Are you, for example, a cashier or a checkout clerk?
If you answer "Yes," I have some advice for you.
Be on guard against the moneyswitching scam. If you don't have your wits about you, your register is going to be short about $19, and your boss is going to hold you responsible for the shortage.
The money-switch works like this: The con artist buys a low-price item (for example, a cup of coffee or a soft drink), and pays with a $20 bill.
The cashiner begins counting out $19 plus some silver in change, and after this money is on the counter the con says, "Oh, excuse me, I meant to pay for the drink with this, instead of with the twenty. Give me back the twenty and take it out of this."
He puts a crumple or rolled up greenback on the counter.
While the cashier is smoothing out the rolled up bill to find out what denomination it is, the hand and tongue become quicker than the eye. The substitute bill turns out to be a single, but the thief has already pocketed both the change for his twenty and the twenty itself, and by the time the cashier can say, "Hey, wait a minute," he is gone - or she is gone - and so is $19 in "change."
At this season of the year, many young people hold jobs. They are especially vulnerable to this ancient money-switching trick, but older cash handlers are also created with distressing frequency.
Whatever your age, if you handle money and deal with the public, heed this reminder: As soon as a customer begins switching from one piece of currency to another, let the alarm bells begin ringing in your mind.
The switching may be innocent, in rare cases, but the odds are that you are in the process of being shorn.
Your best defense is to put the customer's twenty on the ledge of your cash register and keep it there until you understand exactly what all the hocus-pocus is about.
Q & A
Thomas W. Cotton Jr. writes:
"Do you have any rational reason why we should not consider the sun to be our God?
"Our sun is the controller/governor of everything in our solar system. Nearly all of our energy comes from our sun.
"We have evidence for this, and anything else contrary to this is unsubstantiated conjectural hypocrisy of the first water - and we should not believe it. Please give me a direct answer to my direct question."
Sorry, Tom. I am not an expert on God or on any other subject except how to make a living without a lot of physical effort or heavy lifting.
If you want to believe that "our sun" is God, that's fine with me. However, your premise suggests that the millions of other suns that exist are also gods to the people who are sustained by their energy, and I find it difficult to adjust to this concept of millions of lower-case gods.
When I am told that the solar system was created by a Big Bang, not by God, I have to wonder what caused the big bang and what was the origin of the material that exploded. When I am told about amino acids and DNA and lightning, I must ask where these things came from.

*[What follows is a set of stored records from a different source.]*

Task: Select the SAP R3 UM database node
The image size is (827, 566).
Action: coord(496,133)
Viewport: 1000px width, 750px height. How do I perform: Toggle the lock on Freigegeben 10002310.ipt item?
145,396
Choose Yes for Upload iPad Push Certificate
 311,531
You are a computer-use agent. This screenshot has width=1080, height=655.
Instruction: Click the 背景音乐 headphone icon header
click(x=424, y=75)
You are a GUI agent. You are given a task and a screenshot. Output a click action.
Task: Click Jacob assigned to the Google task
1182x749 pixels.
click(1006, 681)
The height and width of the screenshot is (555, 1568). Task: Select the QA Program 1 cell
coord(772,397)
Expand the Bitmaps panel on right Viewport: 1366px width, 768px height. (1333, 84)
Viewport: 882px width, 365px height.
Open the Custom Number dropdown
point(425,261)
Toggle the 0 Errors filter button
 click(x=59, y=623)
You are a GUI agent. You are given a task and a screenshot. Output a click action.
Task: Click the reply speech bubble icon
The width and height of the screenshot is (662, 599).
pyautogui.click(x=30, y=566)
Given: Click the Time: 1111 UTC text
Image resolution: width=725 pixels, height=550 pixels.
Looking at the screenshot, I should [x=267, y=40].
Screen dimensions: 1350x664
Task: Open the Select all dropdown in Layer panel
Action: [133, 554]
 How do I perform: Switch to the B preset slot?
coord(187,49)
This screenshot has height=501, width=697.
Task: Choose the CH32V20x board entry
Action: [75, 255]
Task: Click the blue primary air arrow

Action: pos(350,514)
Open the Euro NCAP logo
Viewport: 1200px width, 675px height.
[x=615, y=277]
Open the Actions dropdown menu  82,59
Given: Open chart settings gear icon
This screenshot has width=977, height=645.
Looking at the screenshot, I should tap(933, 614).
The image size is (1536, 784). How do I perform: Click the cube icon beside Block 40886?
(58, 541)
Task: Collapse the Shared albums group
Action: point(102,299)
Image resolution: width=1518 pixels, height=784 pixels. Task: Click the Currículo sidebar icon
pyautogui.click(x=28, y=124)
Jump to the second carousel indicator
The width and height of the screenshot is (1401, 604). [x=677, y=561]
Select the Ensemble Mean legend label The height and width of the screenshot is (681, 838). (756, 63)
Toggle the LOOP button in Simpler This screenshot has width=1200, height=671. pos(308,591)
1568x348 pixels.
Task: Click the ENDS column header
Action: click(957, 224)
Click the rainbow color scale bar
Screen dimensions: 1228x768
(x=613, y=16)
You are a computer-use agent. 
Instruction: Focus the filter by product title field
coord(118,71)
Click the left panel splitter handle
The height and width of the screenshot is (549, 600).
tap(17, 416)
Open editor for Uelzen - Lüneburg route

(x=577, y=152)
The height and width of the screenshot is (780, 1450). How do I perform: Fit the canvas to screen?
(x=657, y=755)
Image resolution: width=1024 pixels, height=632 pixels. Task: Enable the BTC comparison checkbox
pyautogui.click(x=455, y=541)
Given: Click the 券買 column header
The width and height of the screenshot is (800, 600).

What brought them into being?
In short, I'll be glad to stop believing in unsubstantiated conjectural hypocrisy of the first water just as soon as somebody explains what the hydrogen and oxygen in that first water were created from.
Why do the elements exist? Why does anything exist? When one traces the antecedents of all matter to the very beginning, does he discover what was the antecedent of the antecedents? Was it the relatively puny sun in our solar system?
When our sun finally burns itself out, will that be the end of the cosmos? Will God be dead?
What a pity!
ALWAYS IN HOT WATER, EH?
Colleague Jack Eisen tells me the special study commission that is wrestling with condominium conversion problems in the District of Columbia has produced the niftiest acronym of the year.
It has a subcommittee called the Tenants-Buyer Assistance Group.Insiders know it as "T-Bag."
David Rosoff of Springfield thinks one of Bob Orben's best quips is:
"If God had really wanted us to have enough oil, He never would have given us a Department of Energy."
David, that was not meant to be funny. Orben was in dead earnest when he said it.
Minority group: Those whom President Carter hasn't asked for advice since July 1.